But no, I think that right now there's a comfort level and an acceptance of making things tougher. Everybody is expecting that things are going to get tougher and there's room for the regulators of all the different stripes to tighten regulations, and they're not likely to get the kind of pushback they would get if things were more robust. So it's almost like, "Yeah, okay. I mean this is what it is." Whereas in other times, I think you would see far more of a lobby opposition to this like, "You're strangling the economy and your whole holding us back." And that noise, from what I'm reading and what I'm seeing and everything in my zeitgeist isn't there. You're not having the people push back. It's like everybody's kind of saying, "Yeah, this really sucks. This is bad. We obviously have to accept things like this are happening."

Josh Sheluk:
See, I disagree because I see people feeling like, "I'm already getting screwed by the higher interest rates. I can't qualify for a mortgage right now. Prices are already sky high and you're making it harder for me to qualify for a mortgage. Thanks a lot." And then of course, the real estate people are always saying, "Well, this is going to push market prices down", et cetera, et cetera. It seems like everybody that's involved in the real estate market itself and have their livelihood tied to it in any way, they don't want any regulation whatsoever. It doesn't matter what it is.

Colin White:
Well, let me start by saying thank you for disagreeing with me. That's way more interesting to listen to than you and I just agreeing all the time. So that's fantastic. But keep in mind, the game right now. Game right now is we want things to slow down. That's what the interest rates are going up for. They're trying to slow the economy, they're trying to bring the values of everything down. And again, the math that I've played with and the math that I've seen, for an increase in interest rate on a mortgage and a 20% decline in the actual purchase price, your monthly payment hasn't changed a whole lot. So what are you upset about? Just do the math.

Josh Sheluk:
Well, I think the qualifications are getting a lot harder too. So it's not just the dollars and cents anymore, some of these are external to that. It's more qualities rather than quantities that the lenders are looking at. So not only is it maybe more expensive, and maybe that's broken even, who knows, but it's becoming harder to actually get that mortgage even if you had all the same sort of metrics fulfilled as you did 12 months ago.

Colin White:
To the extent that the average person is now unable to qualify per home, it will drive prices even lower, right? So the individuals standing in life is relative to everybody around them. If you were on the borderline before, you're on the borderline now because prices are going to come down to that same point. That's how an efficient market works. So if you're on the borderline before, you're on the borderline now, but now you've got something to complain about, "I'm on the borderline because they changed all these rules, the price came down. Yeah, I don't want to hear about the price coming down, all these rules are the reasons." No, it's because you're not managing your finances well enough. You need to do better than the person beside you in order to be successful.

Josh Sheluk:
Oh, okay. So you're telling me that everyone who can't qualify for a mortgage is not managing their finances well enough? That's what I'm hearing, Colin.

Colin White:
If you were on the borderline before and you're on the borderline now, just because you can point to something that is external to you and not take responsibility, no, that's not progress. If you were on the borderline before and you're on the borderline now, because again, what this is doing is bringing down prices in the market. We've already seen it and they want that to happen. That's the needed outcome from all of the monetary policies out there right now. Yeah, fair enough.
★ ★ ★ ★ ★ ★ ★
> **Brief**:
Answer these from the conversation transcript:
1. What percentage decline in the purchase price does Colin White use in his math?
2. Who does Josh Sheluk say is always claiming that stricter rules will push market prices down?
3. According to Colin White, why are interest rates going up?

> **Source data**:
★ ★ ★ ★ ★ ★ ★
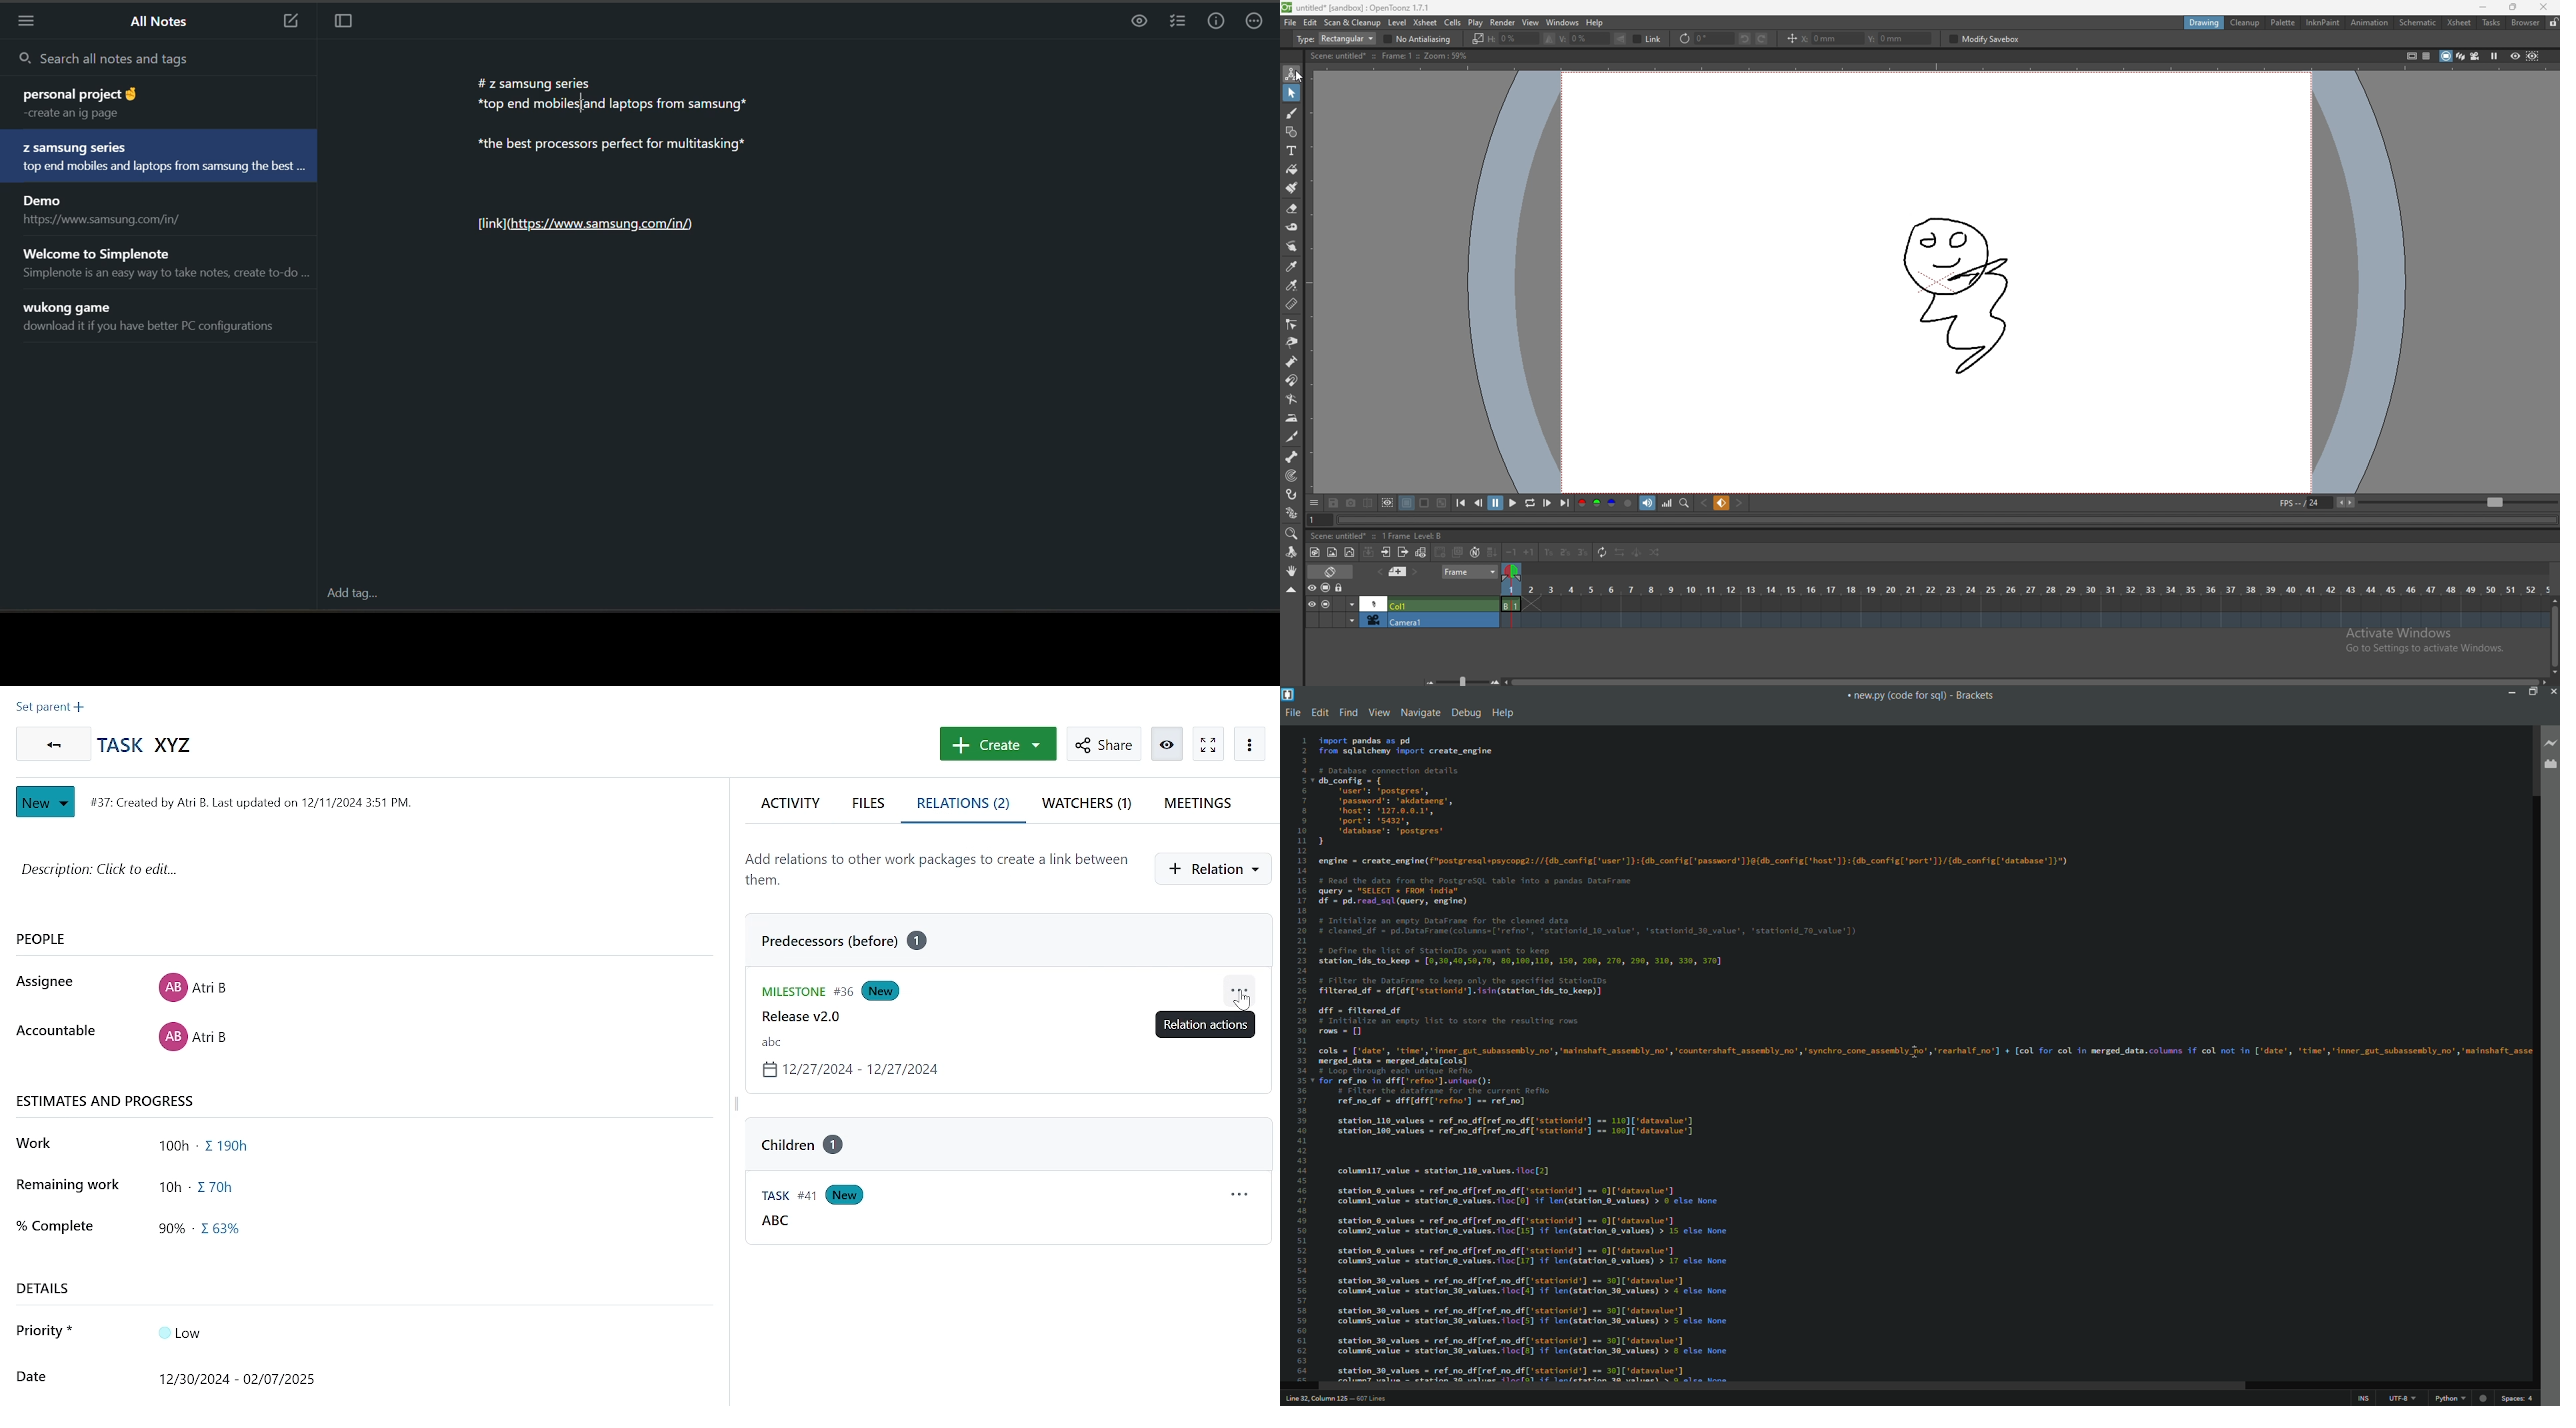  What do you see at coordinates (1424, 503) in the screenshot?
I see `white background` at bounding box center [1424, 503].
★ ★ ★ ★ ★ ★ ★
> **Exercise solution**:
1. A 20% decline.
2. The real estate people.
3. To slow things down: they are trying to slow the economy and bring the values of everything down.